Although the Gay Days were - of course - condemned by the Religious Right, they did not announce a boycott in this case. However, when Disney announced that it would sell its theme-wedding package to same-sex couples in 2007, the opponents reacted predictably. “America continues to slide toward the abyss. God help us!” cried Vision America.
"We are in the hospitality business and our parks and resorts are open to everyone,” said a Disney spokesman. The AFA insinuated it would revive the boycott they had churned up against Disney from 1996-2005, from the moment the company began giving benefits to same-sex employees in domestic partnerships until the time the “culprit” CEO Michael Eisner left the company. This revival did not happen.
The Walt Disney Company doesn’t seem to be shy when it comes to making bold statements supporting equal rights for the LGBT community. The company signed amicus briefs for the DOMA and Prop 8 cases back in 2013. They also signed a friend-of-the-court brief in 2015 urging the Supreme Court to rule in favor of marriage equality, and after the court did just that, Disney World lit up Cinderella’s castle in rainbow colors.

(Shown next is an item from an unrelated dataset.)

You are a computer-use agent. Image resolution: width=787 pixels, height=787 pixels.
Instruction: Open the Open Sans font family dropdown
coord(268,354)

In 2015, Disney made yet another bold statement, but hardly anyone noticed. One of the stores in Disneyland set up a new window display featuring a boy mannequin with traditionally feminine attire: a Minnie Mouse shirt and hat, carrying a Minnie Mouse purse. The "gender non-conforming mannequin" was standing amongst a range of toys including dolls and a Snow White storybook.
While it’s true that the Walt Disney Company has been vocal about supporting LGBT rights, they still have a long way to go when it comes to depicting LGBT characters in their movies and television shows. The Disney Channel allegedly maintained an unofficial ban on LGBT issues in the past – but the policy appeared to be relaxed in 2014, when it finally featured its first same-sex couple on an episode of Good Luck Charlie, one of the network’s most popular original comedies. More recently, Zootopia and Frozen featured characters that appeared to be same-sex couples, though it was not explicitly confirmed in either case.
Early 2017 Disney's cartoon Star vs. the Forces of Evil featured the subtle moment of a gay kiss. In the episode, main character Star is left lovesick at a concert when her best friend Marco shares a dance and kiss with his crush Jackie instead of her. The moment was so subtle that it even escaped the notice of America’s puritanical self-appointed TV censors, One Million Moms...
However, that is about it for this media and entertainment giant. Walt Disney Studios even received a failing grade from GLAAD on the 2015 Studio Responsibility Index, an annual study that maps the quantity, quality and diversity of LGBT people in films by major motion picture studios.